● **What the task asks**
Look for the word "size". Copy every line of the listing where it occurs.

● **Source data**
>>>

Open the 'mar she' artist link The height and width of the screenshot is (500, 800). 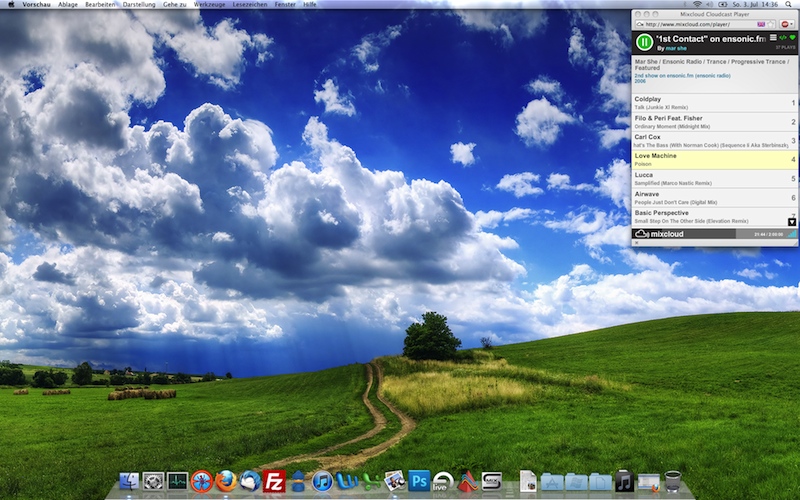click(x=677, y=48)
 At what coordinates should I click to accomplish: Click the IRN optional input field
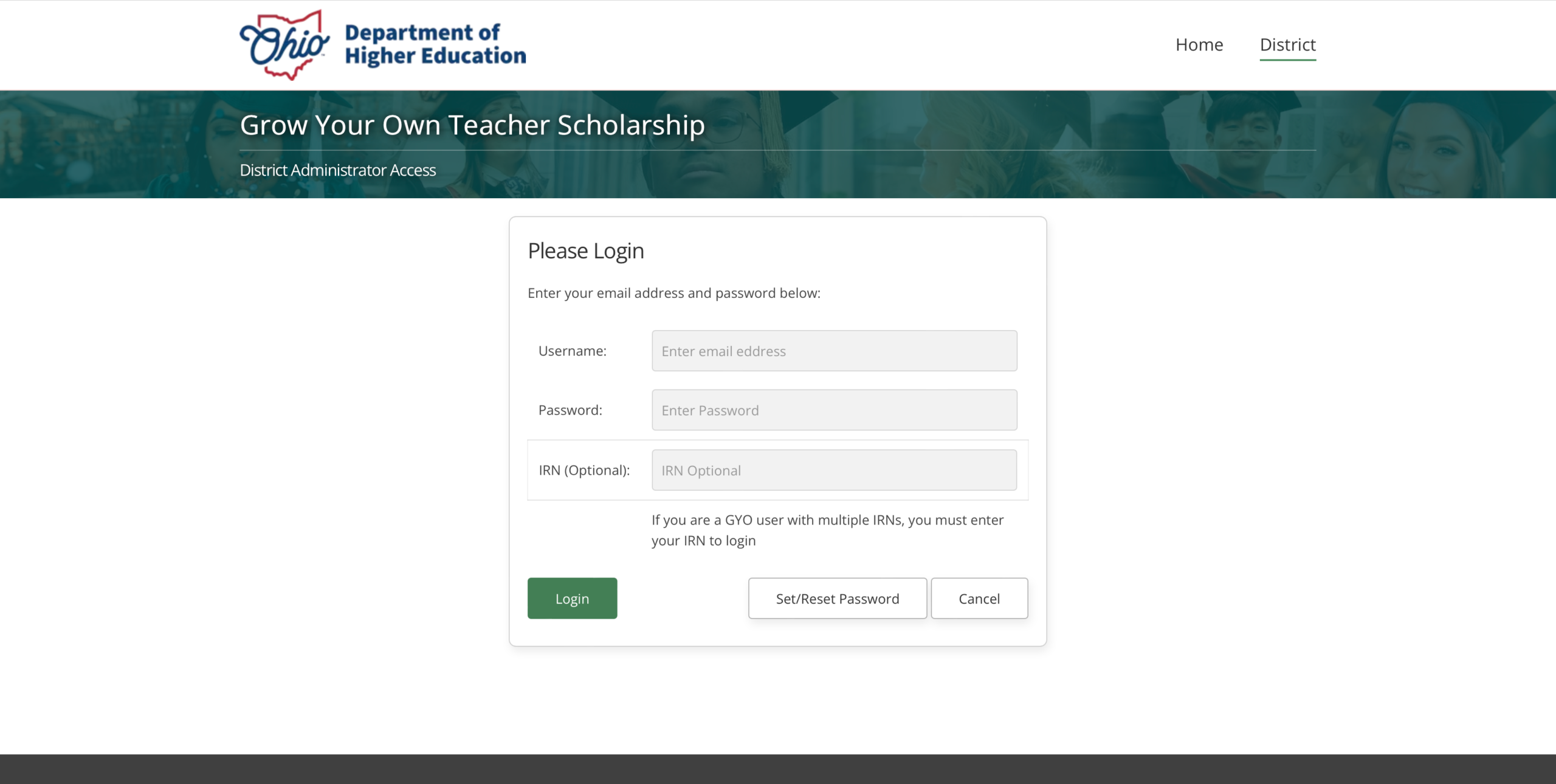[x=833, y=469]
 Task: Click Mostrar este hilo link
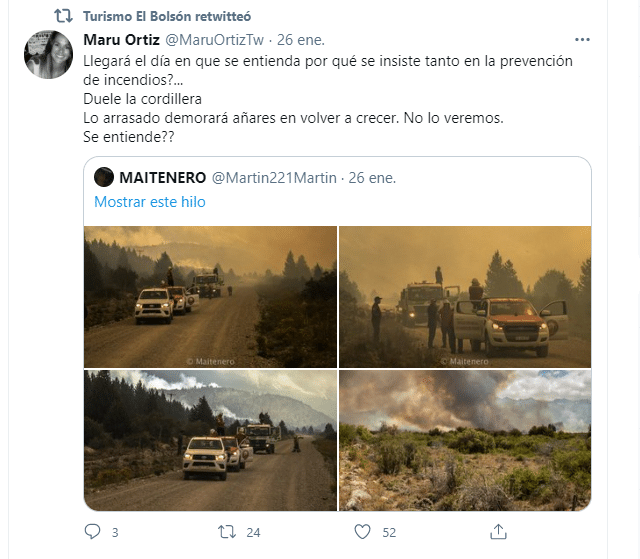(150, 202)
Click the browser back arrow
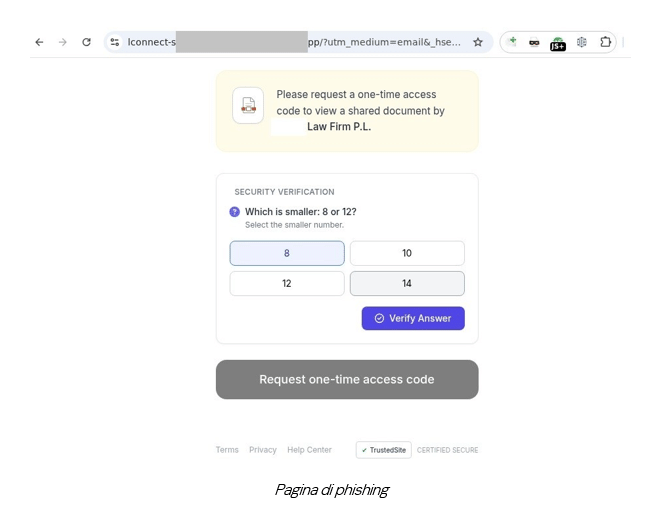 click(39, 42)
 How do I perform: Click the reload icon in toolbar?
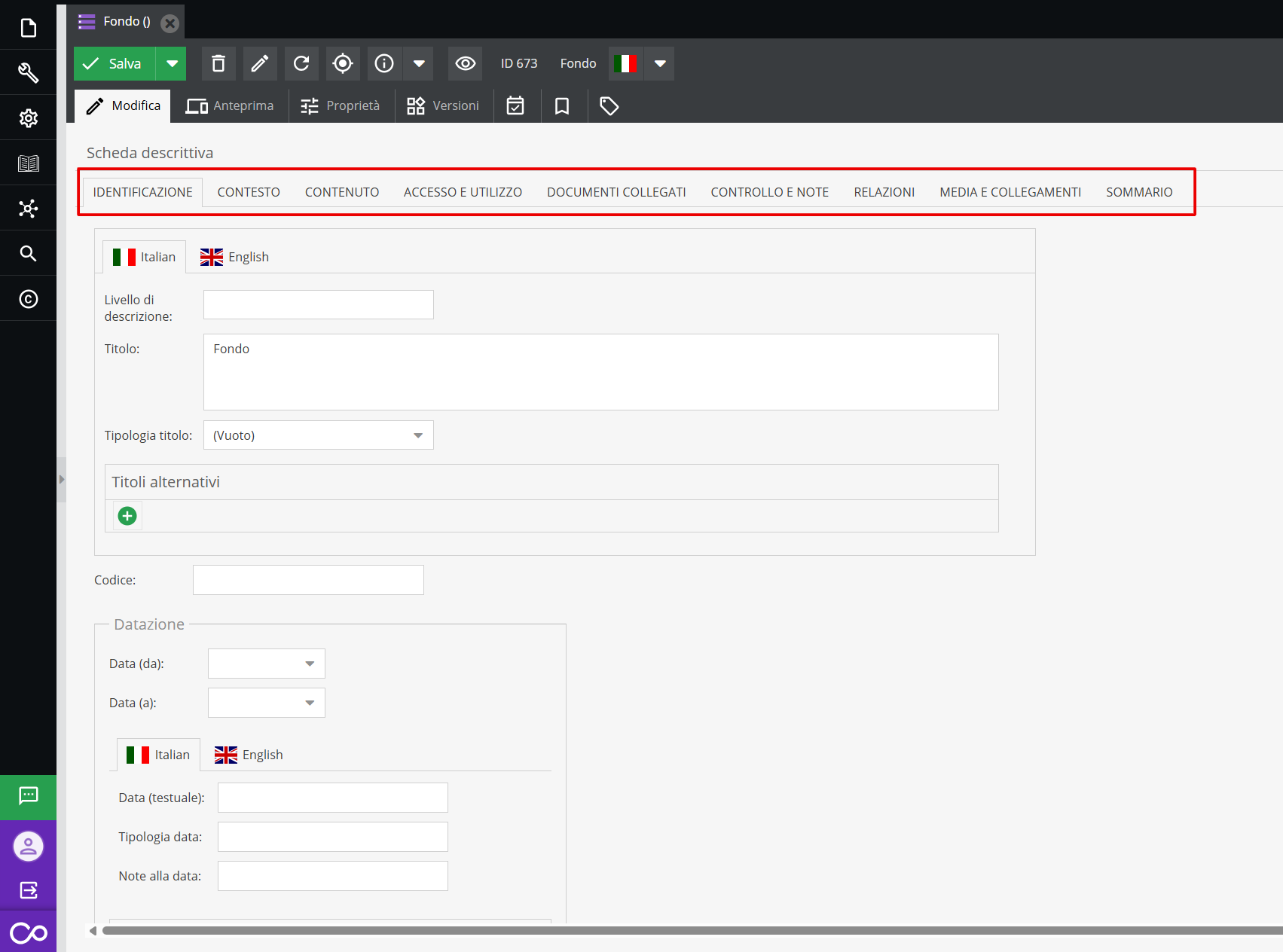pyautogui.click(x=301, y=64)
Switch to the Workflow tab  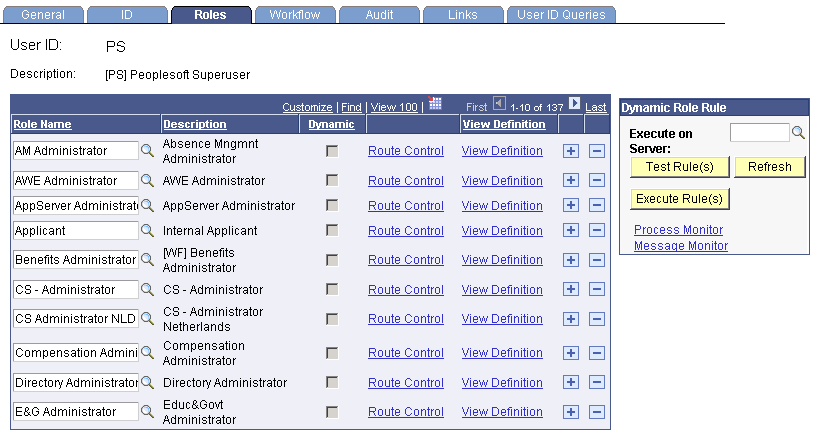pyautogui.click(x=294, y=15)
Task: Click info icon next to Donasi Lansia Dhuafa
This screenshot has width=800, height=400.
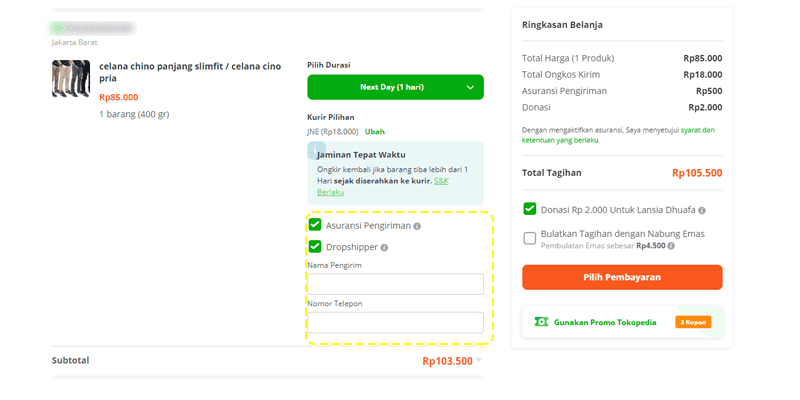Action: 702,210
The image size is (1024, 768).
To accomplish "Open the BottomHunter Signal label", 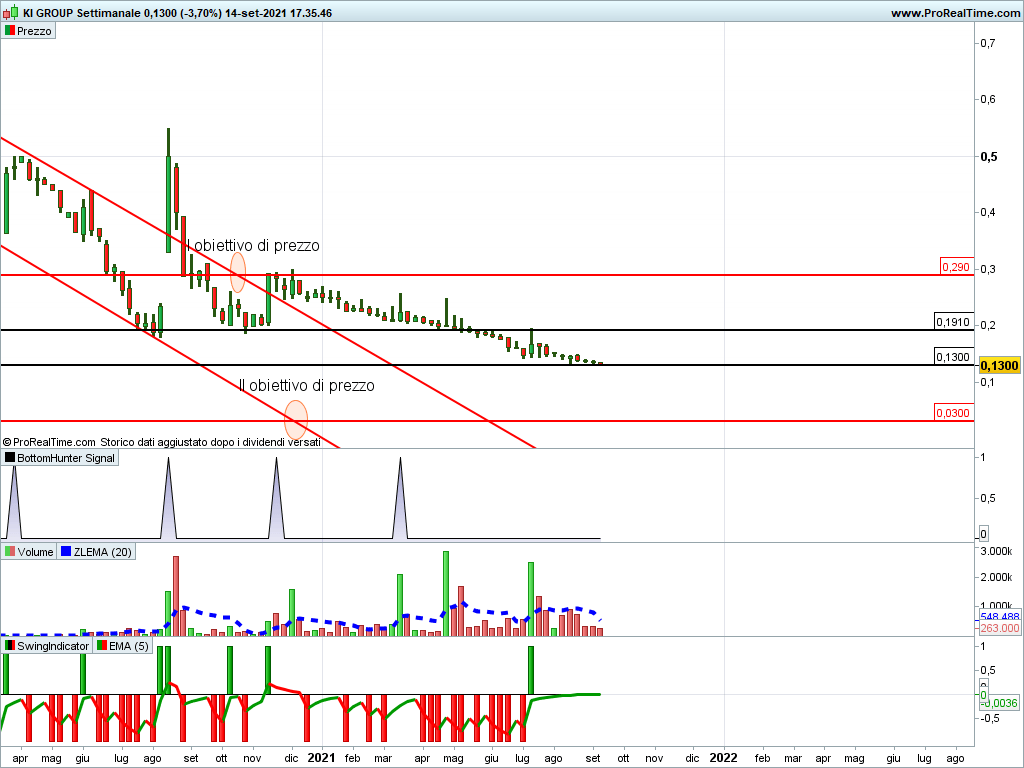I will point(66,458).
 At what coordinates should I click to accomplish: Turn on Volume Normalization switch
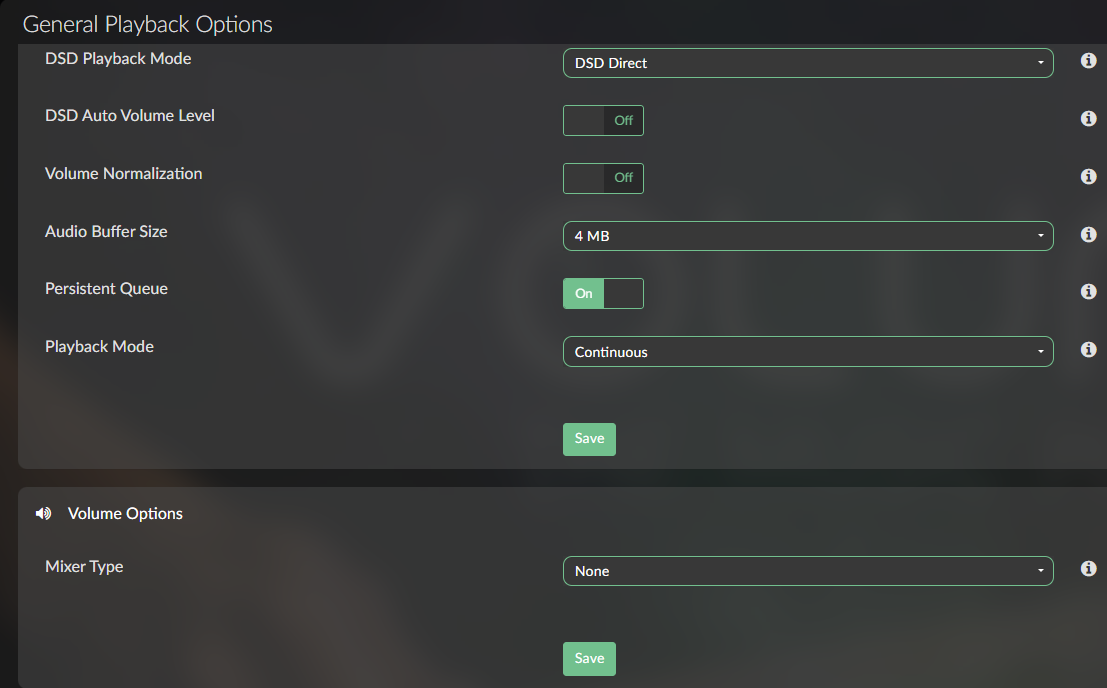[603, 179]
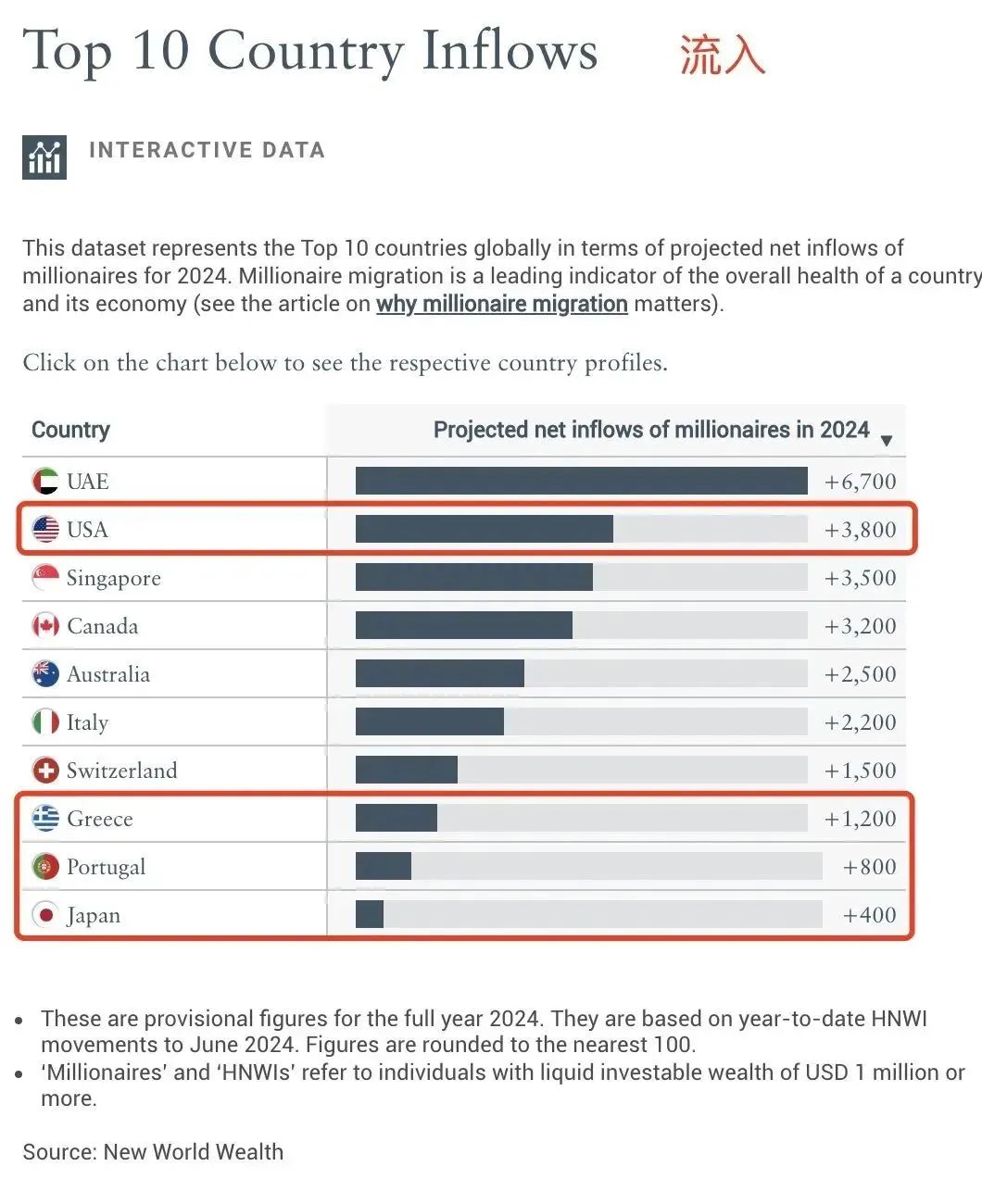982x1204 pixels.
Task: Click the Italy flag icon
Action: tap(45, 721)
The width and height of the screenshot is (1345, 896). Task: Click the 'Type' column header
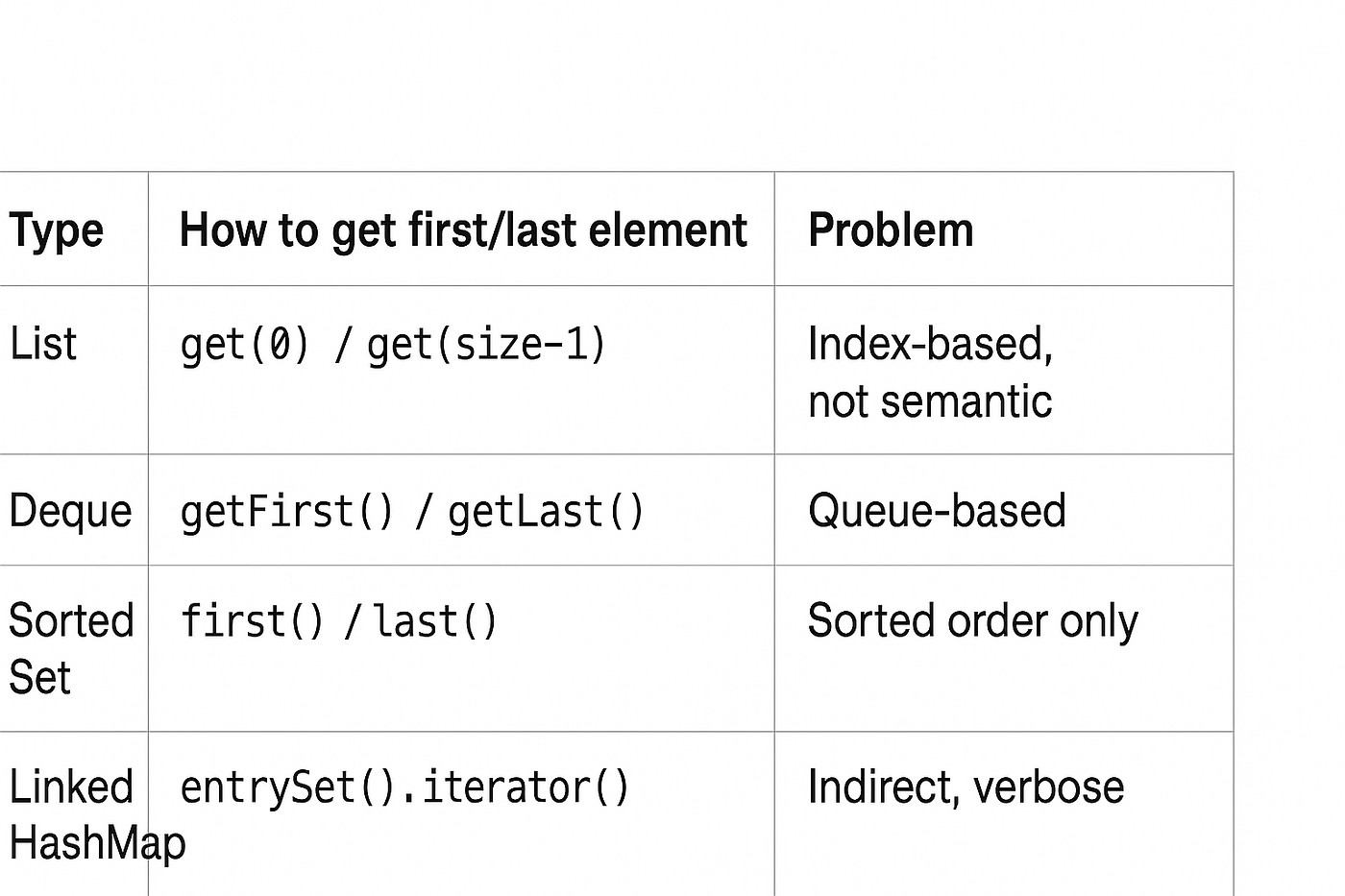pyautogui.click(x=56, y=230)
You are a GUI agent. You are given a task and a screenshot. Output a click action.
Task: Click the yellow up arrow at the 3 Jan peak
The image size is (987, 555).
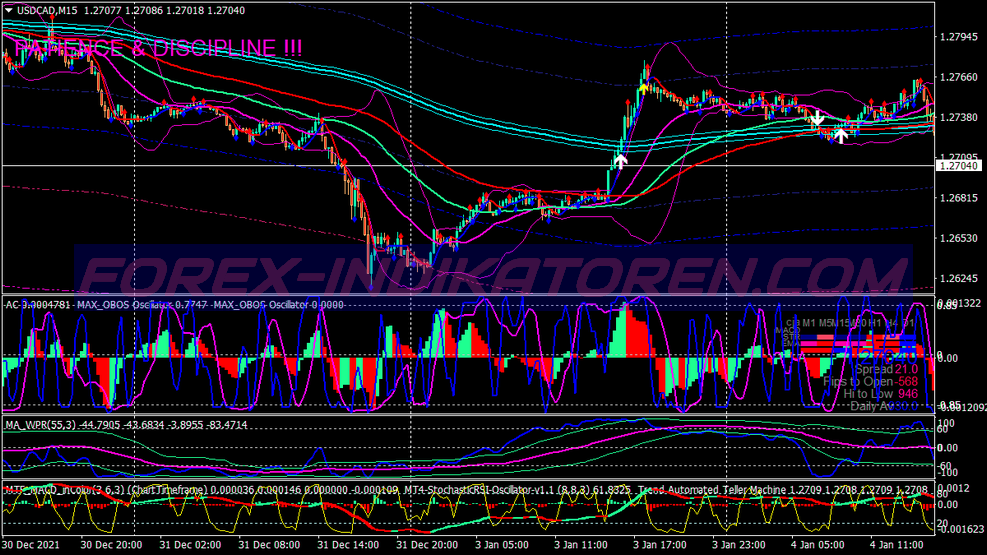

<<<

● **Task output**
The image size is (1024, 768).
The image size is (987, 555).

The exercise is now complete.